The final insult to this is HEP-C takes many years before symptoms appear. By then the damage to the liver is irreversible. The prison medical staff refuses to conduct blood tests for HEP-C. Of course not, since treatment costs 1,500 to 1,900 dollars a month.

The final issue of prison needs, also can help our communities and promote good deeds.

In this prison along, half the men (1,000) are healthy enough to work. At least 250 to 500 men would be willing to do volunteer work to help our communities. For instance, our country is suffering from Tornado, flood and fire disasters. The inmate population is a wasted resource for good.

-Build house frames for Habitat for Humanity. Or house kits to package and ship to disaster areas.

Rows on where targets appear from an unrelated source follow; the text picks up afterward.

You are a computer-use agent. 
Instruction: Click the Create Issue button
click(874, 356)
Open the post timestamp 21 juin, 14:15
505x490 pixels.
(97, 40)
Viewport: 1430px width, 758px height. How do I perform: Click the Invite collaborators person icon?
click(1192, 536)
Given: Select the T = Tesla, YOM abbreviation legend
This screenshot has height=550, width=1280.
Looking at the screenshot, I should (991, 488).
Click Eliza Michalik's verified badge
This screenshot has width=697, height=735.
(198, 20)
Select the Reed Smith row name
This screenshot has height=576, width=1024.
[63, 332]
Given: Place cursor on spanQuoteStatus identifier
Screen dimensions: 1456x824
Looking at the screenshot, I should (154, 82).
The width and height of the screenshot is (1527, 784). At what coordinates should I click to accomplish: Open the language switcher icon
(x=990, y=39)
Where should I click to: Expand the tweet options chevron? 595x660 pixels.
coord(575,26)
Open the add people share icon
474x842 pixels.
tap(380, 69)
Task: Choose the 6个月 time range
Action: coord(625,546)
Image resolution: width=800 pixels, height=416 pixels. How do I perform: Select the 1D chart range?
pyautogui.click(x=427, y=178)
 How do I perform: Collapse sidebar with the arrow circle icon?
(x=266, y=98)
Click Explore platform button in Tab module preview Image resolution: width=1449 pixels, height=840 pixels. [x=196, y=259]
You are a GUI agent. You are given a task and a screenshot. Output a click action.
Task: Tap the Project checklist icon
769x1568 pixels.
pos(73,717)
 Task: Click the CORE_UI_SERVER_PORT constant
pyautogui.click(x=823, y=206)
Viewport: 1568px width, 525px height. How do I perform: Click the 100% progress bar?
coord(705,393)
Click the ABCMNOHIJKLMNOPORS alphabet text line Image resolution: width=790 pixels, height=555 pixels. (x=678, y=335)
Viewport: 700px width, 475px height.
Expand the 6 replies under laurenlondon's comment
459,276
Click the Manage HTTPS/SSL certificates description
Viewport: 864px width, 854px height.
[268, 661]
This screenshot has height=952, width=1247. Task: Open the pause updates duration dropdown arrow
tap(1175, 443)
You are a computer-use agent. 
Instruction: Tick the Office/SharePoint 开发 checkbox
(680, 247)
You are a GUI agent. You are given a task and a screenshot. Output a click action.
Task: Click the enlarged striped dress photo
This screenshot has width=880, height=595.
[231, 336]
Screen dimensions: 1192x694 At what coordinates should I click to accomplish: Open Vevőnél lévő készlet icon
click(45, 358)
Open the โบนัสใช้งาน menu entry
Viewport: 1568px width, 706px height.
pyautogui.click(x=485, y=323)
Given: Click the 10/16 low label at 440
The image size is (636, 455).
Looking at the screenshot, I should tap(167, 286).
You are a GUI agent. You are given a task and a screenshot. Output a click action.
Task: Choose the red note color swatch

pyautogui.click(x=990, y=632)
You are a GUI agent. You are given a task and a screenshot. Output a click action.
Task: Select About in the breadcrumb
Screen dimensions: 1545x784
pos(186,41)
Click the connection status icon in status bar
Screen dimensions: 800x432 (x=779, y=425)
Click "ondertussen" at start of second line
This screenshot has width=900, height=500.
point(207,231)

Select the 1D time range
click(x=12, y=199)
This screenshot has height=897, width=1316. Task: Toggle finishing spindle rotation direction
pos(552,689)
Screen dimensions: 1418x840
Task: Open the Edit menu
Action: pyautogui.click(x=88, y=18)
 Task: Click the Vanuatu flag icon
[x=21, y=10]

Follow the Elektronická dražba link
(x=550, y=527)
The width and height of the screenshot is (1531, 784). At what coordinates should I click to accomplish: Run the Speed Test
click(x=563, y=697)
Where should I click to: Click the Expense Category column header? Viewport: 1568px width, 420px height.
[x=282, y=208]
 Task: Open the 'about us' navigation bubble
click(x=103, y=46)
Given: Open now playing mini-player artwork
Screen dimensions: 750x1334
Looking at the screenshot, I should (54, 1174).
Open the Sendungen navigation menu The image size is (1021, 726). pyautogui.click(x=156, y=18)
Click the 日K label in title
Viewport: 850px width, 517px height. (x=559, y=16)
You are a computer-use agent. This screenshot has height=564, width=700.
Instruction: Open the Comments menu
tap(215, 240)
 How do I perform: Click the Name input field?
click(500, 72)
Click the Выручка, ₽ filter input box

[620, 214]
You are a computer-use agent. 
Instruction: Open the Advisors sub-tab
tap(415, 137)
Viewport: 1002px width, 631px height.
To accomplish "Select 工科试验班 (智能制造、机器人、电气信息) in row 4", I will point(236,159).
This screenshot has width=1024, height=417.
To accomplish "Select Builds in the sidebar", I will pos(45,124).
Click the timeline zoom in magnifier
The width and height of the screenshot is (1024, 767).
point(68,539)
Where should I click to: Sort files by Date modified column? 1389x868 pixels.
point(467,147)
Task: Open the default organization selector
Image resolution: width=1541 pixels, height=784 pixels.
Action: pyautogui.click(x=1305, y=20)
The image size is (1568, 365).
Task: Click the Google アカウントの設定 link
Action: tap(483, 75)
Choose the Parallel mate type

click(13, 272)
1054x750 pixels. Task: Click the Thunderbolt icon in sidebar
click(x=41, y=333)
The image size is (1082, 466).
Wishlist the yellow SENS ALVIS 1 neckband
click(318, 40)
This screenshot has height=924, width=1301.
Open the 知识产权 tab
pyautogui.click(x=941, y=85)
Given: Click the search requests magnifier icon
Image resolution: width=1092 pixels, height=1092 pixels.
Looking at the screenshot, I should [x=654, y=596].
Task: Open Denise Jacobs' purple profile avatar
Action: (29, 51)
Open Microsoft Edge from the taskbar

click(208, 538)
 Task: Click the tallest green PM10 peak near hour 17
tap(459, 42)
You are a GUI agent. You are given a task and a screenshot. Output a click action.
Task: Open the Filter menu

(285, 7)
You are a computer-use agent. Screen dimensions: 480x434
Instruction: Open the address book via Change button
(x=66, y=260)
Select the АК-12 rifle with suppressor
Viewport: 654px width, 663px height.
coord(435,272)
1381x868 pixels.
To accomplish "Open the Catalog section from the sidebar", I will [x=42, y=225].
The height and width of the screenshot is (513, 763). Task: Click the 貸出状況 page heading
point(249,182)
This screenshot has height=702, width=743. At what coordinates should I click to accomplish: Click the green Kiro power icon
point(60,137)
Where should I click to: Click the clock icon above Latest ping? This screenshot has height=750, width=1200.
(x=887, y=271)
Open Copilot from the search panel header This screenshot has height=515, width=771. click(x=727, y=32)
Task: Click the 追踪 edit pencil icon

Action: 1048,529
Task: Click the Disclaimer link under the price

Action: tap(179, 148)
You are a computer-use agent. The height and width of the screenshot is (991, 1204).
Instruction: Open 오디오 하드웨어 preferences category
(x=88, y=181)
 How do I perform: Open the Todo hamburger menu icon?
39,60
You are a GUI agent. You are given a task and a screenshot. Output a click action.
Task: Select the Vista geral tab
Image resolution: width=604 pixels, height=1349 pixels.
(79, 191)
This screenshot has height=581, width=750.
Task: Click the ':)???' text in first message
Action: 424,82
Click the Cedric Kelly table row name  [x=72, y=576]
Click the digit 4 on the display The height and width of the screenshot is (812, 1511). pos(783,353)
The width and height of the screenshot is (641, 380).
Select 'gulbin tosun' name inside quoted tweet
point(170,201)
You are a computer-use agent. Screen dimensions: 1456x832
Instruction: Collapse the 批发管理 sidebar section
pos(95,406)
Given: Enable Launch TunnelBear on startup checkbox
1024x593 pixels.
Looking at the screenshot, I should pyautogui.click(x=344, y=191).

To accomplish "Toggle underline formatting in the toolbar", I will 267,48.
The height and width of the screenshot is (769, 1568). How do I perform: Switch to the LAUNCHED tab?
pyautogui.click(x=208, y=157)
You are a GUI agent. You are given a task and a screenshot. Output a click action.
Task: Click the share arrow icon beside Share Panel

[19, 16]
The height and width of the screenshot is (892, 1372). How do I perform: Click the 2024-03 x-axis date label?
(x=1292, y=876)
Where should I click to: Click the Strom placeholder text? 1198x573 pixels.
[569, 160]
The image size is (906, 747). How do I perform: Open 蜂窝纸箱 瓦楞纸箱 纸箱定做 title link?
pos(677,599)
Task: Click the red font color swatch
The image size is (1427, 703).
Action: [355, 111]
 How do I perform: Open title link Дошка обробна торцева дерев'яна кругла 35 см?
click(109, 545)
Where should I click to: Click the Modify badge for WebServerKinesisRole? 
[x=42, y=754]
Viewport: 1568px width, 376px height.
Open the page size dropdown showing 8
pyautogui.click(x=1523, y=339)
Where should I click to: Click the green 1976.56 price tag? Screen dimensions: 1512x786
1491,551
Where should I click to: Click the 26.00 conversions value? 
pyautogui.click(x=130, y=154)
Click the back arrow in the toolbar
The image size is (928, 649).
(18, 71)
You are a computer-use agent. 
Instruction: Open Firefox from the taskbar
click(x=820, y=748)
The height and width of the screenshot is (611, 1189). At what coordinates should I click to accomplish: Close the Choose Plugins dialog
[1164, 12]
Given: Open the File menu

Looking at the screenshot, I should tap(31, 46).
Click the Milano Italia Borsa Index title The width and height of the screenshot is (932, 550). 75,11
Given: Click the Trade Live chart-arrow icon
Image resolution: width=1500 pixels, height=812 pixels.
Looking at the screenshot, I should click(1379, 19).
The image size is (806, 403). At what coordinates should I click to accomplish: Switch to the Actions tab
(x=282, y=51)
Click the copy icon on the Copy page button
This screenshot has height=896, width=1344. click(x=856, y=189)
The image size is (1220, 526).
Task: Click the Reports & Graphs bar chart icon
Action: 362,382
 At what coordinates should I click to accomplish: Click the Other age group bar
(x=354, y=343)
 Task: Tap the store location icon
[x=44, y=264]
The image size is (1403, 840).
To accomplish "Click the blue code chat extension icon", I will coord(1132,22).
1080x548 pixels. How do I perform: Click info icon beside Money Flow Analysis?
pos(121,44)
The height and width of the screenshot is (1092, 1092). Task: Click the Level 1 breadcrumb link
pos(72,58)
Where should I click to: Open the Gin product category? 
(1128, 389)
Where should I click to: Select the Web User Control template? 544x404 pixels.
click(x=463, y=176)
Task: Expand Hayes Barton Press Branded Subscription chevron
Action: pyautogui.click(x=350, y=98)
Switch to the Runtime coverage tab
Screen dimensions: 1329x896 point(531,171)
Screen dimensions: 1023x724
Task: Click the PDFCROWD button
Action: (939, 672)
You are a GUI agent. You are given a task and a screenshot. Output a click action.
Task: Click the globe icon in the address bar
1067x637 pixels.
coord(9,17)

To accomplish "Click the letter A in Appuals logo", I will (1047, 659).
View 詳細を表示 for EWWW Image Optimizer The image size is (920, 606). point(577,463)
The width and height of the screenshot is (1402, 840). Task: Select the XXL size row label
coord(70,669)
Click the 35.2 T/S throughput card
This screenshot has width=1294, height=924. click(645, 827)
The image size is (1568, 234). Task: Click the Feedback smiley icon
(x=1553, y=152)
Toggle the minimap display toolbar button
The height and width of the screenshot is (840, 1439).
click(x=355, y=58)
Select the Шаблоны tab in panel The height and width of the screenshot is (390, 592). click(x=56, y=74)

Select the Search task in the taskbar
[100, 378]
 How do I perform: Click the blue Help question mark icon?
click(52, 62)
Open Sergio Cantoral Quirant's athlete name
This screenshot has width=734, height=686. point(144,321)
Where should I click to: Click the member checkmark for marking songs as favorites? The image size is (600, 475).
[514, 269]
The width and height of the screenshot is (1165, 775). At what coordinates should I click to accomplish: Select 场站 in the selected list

-Fill sandbags, load on truck beds for shipment to flood areas.

-Help fight forest fires

-Build tents and survival kits for shipping to disaster areas.


1) Grievance system
2) Public Defenders
3) Post Conviction Petitions

It would take 10 more pages to describe in detail how ridiculous these supposed "help" systems are.

If you're assaulted or mistreated by a staff member or officer you're supposed to file a "grievance". This goes to a person who is on staff at the prison. A person who is already calloused toward inmates, immediately assuming an inmate is a liar or up to no good. They also have a personal interest in protecting their fellow state employee. They could be the next complaint. Once the grievance is filed against a state employee, they always find out. Now you are open target for revenge attacks.

The P.D's work for the State, their future rests in the system and the Judge is their boss. How does this person give fair representation?

The P.C.P. simply loops back to the same Court that sentenced you. They're really going to admit a mistake? It's no wonder the P.C.P. sits in limbo for 2 or 3 years.


Replies (1) Replies feed

EP00 Posted 9 years, 10 months ago. ✓ Mailed 9 years, 9 months ago   Favorite
Thanks for writing! I finished the transcription for your post. The section on MRCA was terrifying.